PDA

View Full Version : Tagore's The Post Office : A profile



Dipen Guha
12-31-2009, 03:13 AM
A gentle and moving play, "The Post Office" tells us the story of a young boy, Amal. The play is set in the early 20th century rural Bengal. It is the poignant story of a childless man who has adopted Amal, who has been claimed by an incurable illness. The boy, innocent of what the loss of life means, is caught in the flurry of life outside the window of his room where he is confined. He touches the lives of people passing outside the window. With the world at his doorstep, Amal is happy in the fertile world of imagination, and is willing, when the time comes, to journey from this world to the next. A bedridden child, Amal yearns for the outside world. His doctor would shut out the world for him if he could. Consequently, he is elated at the news of a postoffice coming up in the neighbourhood. Would the King send a letter to him, he wonders, or, could he not become the King's postman and carry messages to the end of the world? The adults that he comes into contact with whet his appetite for the world at large and trigger his imagination. At the end of the play, we find Amal falling asleep, and Shudha--the little girl who promised to bring flowers for him--comes back to hm and says to the Royal Physician, "Tell him, 'Sudha has not forgotten you' "
Tagore himself explaines the intended meaning of the play to his friend C.F. Andrews in this way :
Amal represents the man whose soul has received the call of the open road. But there is the post office in front of his little window, and Amal waits for the King's letter to come to him direct from the King's own physician and that which is death to the world of hoarded wealth and certified creeds brings him awakening in the world of spiritual freedom. The only thing that accompanies him in his awakening is the flower of love given to him by Shudha. [ Dutta and Robinson]

Dipen Guha
01-11-2010, 02:34 PM
of all the plays written by Rabindranath, "The Post Office" continues to occupy a special place--both within and outside India; it has been translated into almost all major European languages and produced in different ways.
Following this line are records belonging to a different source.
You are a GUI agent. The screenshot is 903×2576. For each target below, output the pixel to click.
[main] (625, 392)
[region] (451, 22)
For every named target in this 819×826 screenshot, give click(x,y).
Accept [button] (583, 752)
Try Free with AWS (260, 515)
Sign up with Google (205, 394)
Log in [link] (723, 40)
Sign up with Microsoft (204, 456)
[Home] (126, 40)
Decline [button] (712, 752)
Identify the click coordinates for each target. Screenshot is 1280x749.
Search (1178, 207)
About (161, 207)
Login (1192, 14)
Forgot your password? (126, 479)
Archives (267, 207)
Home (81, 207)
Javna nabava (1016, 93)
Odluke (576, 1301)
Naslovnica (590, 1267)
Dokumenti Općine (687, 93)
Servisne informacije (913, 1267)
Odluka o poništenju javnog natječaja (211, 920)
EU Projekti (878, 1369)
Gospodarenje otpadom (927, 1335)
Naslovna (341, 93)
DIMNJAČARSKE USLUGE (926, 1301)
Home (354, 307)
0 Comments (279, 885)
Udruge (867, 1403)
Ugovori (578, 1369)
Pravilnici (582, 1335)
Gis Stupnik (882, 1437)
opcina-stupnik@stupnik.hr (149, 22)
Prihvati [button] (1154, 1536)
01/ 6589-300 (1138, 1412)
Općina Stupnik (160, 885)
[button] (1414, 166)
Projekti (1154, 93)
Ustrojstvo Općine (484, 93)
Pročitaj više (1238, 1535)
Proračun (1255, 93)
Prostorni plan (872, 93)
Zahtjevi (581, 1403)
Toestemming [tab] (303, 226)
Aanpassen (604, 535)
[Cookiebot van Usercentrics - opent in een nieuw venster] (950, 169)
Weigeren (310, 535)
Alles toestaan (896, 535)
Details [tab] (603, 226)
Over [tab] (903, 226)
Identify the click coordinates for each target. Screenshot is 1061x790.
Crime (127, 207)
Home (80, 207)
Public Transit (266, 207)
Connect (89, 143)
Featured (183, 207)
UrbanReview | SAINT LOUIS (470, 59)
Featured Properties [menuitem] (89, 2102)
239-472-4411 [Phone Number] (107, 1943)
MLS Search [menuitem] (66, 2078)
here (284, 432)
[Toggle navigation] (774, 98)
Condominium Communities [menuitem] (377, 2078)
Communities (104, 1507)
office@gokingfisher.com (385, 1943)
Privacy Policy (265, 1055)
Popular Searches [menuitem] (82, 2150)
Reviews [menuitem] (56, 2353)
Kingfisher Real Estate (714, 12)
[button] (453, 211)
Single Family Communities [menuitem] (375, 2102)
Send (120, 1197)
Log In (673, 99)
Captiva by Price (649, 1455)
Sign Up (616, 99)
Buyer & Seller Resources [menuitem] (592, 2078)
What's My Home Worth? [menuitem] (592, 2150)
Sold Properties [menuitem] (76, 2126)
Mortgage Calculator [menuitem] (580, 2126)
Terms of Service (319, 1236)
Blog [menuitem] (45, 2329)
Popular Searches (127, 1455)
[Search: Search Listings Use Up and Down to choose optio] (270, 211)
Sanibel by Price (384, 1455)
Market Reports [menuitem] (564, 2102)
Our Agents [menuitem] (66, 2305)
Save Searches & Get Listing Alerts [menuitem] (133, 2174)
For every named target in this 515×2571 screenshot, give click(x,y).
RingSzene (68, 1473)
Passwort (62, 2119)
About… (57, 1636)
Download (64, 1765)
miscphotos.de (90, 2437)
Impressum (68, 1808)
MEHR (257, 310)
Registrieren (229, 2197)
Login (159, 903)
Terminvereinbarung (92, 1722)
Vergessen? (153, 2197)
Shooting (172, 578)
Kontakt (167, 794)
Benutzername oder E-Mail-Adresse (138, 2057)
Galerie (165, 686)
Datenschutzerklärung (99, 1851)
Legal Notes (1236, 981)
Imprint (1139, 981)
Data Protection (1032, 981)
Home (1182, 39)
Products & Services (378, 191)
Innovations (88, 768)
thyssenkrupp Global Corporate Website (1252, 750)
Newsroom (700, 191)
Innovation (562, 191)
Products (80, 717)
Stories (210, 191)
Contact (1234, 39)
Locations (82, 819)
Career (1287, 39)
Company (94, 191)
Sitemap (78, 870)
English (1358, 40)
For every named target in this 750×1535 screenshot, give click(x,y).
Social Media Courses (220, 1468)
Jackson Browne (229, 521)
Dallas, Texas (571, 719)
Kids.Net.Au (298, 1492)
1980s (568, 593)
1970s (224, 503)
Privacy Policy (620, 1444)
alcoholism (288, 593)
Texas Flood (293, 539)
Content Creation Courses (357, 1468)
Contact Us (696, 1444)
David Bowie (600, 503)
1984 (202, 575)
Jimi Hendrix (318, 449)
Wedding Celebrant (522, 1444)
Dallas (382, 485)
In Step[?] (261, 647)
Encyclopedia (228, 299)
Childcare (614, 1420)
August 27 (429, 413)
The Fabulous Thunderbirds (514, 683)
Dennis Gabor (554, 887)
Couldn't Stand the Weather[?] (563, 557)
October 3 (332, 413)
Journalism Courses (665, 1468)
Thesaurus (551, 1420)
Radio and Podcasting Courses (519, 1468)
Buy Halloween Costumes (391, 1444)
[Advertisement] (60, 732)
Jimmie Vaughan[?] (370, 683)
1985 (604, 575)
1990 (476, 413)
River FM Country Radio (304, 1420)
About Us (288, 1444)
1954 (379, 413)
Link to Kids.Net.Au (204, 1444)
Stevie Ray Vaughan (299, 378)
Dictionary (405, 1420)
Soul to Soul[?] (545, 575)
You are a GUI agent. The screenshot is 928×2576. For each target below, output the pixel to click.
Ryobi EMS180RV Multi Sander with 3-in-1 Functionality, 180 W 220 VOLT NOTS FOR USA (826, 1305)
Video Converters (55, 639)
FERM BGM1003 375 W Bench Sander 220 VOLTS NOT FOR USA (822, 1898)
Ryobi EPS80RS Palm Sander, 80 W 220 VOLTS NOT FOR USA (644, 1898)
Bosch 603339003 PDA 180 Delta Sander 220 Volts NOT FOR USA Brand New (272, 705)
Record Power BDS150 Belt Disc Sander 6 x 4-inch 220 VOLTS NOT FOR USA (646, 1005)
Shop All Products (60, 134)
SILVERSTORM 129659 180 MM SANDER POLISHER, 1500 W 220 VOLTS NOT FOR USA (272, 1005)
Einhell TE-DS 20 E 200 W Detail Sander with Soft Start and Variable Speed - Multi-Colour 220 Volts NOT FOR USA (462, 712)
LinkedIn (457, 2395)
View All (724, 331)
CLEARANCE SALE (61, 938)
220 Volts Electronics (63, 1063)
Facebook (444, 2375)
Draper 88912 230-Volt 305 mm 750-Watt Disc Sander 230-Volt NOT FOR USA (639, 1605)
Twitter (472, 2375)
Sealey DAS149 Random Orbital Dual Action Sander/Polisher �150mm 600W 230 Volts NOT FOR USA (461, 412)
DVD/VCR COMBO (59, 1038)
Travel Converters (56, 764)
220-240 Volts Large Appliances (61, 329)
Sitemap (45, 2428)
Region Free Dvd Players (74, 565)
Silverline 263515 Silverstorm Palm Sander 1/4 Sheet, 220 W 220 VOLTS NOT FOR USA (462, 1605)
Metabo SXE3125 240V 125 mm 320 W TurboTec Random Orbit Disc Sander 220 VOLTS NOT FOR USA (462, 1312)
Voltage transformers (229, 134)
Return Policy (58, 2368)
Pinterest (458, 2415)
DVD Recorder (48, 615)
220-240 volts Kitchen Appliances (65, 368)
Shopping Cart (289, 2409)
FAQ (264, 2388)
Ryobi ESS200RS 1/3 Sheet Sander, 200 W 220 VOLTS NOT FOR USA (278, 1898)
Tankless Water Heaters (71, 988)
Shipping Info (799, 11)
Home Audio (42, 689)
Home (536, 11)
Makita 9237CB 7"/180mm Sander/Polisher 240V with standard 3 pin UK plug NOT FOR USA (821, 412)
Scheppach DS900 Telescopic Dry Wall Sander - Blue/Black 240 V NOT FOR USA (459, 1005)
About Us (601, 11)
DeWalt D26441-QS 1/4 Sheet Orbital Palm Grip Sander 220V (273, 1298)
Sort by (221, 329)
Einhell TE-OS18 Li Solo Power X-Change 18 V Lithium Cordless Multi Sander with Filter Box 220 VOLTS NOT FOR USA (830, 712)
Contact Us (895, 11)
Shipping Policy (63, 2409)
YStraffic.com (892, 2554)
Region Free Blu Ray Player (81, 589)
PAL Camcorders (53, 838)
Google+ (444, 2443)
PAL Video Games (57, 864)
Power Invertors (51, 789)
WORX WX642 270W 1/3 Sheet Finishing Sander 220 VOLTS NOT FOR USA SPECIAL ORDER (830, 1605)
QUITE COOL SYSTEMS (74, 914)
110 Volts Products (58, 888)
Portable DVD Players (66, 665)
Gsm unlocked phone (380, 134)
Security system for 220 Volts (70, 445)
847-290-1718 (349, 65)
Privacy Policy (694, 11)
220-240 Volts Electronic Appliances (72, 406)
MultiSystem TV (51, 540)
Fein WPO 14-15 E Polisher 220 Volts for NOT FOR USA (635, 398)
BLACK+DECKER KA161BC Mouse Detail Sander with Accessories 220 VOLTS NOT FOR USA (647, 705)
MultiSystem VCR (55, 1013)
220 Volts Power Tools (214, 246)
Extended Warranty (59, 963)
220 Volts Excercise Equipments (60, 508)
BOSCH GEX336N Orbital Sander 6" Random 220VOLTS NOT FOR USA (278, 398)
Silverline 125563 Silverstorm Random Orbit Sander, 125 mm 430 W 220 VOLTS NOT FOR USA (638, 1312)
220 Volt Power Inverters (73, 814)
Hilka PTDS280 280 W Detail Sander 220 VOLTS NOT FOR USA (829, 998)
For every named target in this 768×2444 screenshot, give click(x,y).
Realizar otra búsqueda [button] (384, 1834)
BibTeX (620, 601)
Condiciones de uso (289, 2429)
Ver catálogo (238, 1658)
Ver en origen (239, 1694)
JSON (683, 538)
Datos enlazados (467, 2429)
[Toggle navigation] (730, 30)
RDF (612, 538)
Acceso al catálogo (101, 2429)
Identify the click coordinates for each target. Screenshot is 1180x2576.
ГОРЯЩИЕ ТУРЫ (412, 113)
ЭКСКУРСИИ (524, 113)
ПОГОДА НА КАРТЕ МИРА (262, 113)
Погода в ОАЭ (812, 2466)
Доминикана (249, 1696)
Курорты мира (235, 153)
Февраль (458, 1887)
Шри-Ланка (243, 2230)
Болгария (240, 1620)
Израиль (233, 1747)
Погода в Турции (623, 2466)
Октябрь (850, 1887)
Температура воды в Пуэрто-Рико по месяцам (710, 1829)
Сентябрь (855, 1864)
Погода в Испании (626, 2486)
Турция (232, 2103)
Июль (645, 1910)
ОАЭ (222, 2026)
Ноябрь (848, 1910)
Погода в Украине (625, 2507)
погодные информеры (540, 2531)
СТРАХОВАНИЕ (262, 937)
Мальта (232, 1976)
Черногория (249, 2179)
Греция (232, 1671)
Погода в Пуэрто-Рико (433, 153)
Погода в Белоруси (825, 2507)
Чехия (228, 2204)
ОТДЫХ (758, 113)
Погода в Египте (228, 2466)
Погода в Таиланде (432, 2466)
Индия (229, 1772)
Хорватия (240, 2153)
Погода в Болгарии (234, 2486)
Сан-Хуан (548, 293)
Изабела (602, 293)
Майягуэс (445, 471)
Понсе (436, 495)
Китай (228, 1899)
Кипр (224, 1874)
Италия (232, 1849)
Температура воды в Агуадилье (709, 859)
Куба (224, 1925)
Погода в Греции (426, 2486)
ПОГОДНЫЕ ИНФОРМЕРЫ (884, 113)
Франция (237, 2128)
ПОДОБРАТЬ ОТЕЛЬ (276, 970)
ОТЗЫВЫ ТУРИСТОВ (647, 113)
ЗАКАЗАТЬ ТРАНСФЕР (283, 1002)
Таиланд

In 1921, for example, the play was performed in Berlin, where the young Elisabeth Bergner, the famous German actress, played the role of Amal. However, the two most famous performances of the play abroad take us to the days of the Word War II, when the Nazi atrocities were at their height in Europe. Janus Korczac, the eminent Polish writer and educator, who was posthumously awarded the German Peace Prize, headed an orphanage at the Warsaw Ghetto. Despite offers from his friends, he did not agree to the proposal to leave the ghetto leaving the children behind. Refuting the Nazi order for the jews not to perform plays by the "Aryan" authors, he produced " The Post Office" with the children at the ghetto on 15 July 1942. Asked to reveal why he chose this play, Korczac said that " eventually one had to learn to accept serenely the angel of death" [ Dutta and Robinson]. Earlier, in june 1940, the night before Paris fell to the Nazi Germany, Andre Gide's translation of the play was read over Radio France. The fact that "The Post Office" was chosen on both these occasions proves beyond doubt the power of the play: it teaches mankind how to deal with the ruthless onslaught of death, especially when it is perceived that death is meaningless and bizarre. It may be recalled in this context that Korczac and his children were put to death by the Nazi rulers immediately after the performance of "the Post Office".